Tokyo claims that the wounded aircraft, after being hit by missiles, was still in touch with the Japanese controllers of the order of 40 minutes.
Having understood all this confusion and thoroughly studied the information available to him, Brune concluded: a real air battle took place in the skies over Sakhalin, one can say mini-third world war, the victim of which was the South Korean Boeing, but shot down not by Osipovich, but by the Americans.

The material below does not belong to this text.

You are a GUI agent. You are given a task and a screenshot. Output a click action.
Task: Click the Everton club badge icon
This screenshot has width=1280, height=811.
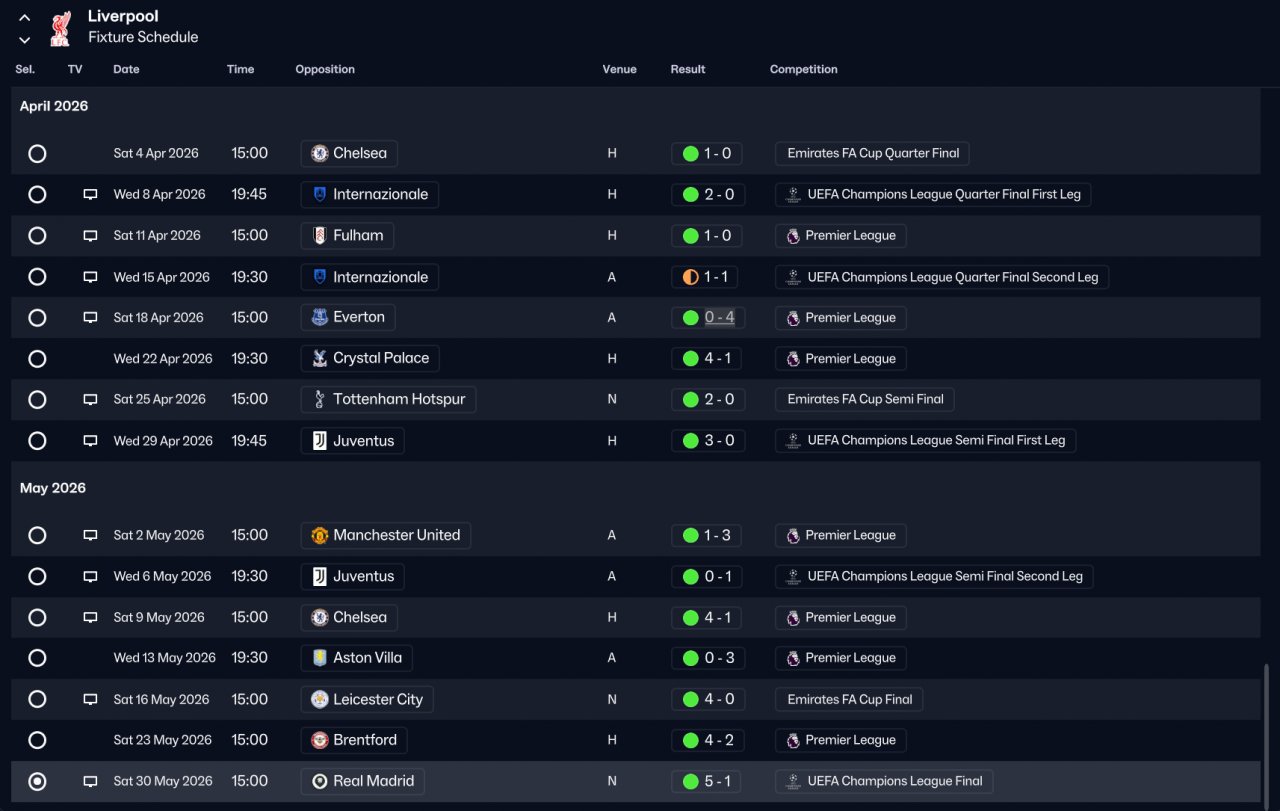320,318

However, our task does not include a detailed analysis of the details related to the incident: plenty has been written on this topic for the thinking reader. We would like to say something else.
There is no doubt: if Osipovich had not shot down the plane that had invaded our airspace, the provocations would continue and, perhaps, would have been more arrogant, and the Americans would conduct a dialogue with us solely from a position of strength - as they always talk to the weak. This is clearly demonstrated by the relationship between Russia and the United States in the first half of the 90's.
The decisive actions of the Soviet border guards in the history we reviewed forced Washington to refrain from such unceremonious actions on the borders of the USSR in the future.
But, unfortunately, in 1983, the White House managed to win a round of ideological struggle, convincing the whole world that the Russians had shot down a passenger plane. It was after this tragedy that the Western countries, including their public, agreed to deploy Pershing-2 missiles on their territory.
Reagan bluntly stated that the destruction of the Boeing gave impetus to congressional approval of the rearmament program. The Kremlin did not start a new round of the arms race, but it was ready to respond quite adequately to the IDF program and to the deployment of Pershing-2 missiles in Western Europe.
However, with the death of Andropov, the situation has changed. The new leadership of the USSR had neither the will nor the desire to defend the national interests of the country, we emphasize - not ideological, but national. But that's another story.
In conclusion, we note that five years after the events we described, those who did not spare epithets for exposing the inhuman "essence of Russians" committed a real crime: Iranian civilian Airbus A-300 was shot down by a missile launched from the Gulf Vincennes cruiser. 298 passengers and crew members died, including 66 children.
Regret on the part of the White House administration? It was expressed in awarding the Order of the Legion of Honor to the captain of the cruiser Rogers. Apologies? The then vice president of the United States, George W. Bush, said: “I will never apologize for the United States of America. It doesn't matter what the facts were. ” Comments are unnecessary ...
As for Gennady Osipovich, then, without a doubt, he is a hero who has fulfilled his duty to the Motherland. No matter how pathetic it sounds. And on his uniform there is no blood of the passengers of the flight KAL007.